Initially Attorney General Janet Reno appointed Robert Fiske to be special prosecutor to look into the matter, but Fiske would be replaced by Kenneth Starr.

Despite such frustrations, members agreed that Rosenstein had received a warm reception from both Republicans and Democrats at the meeting, a development that they said showed not only praise for his selection of Mueller to oversee the probe but also a recognition that Republican resistance to an independent probe was futile.

The developments were a blow to White House efforts to tamp down interest in the Russian Federation investigation as Trump and his staff boarded Air Force One for Saudi Arabia, first stop on his first foreign trip as president.

In meetings behind closed doors with politicians on Thursday and Friday, Mr Rosenstein said he wrote the memo after Mr Trump told him one day before the 9 May sacking that he wanted to dismiss Mr Comey.

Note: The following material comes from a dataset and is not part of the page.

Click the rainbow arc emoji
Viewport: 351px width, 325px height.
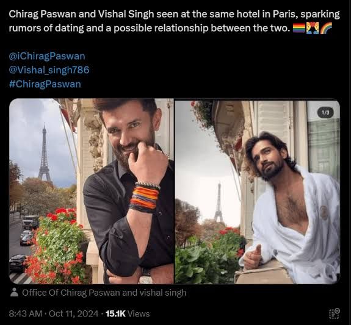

And at the Department of Education, a sprawling bureaucracy of 4,400 employees with a $68 billion budget, "all the key roles except for the secretary remain empty or filled with people in an acting capacity", said a Department of Education official. During a commencement address Wednesday at the Coast Guard Academy, he complained bitterly about criticism he's faced. "And they can not believe what they're finding", he said.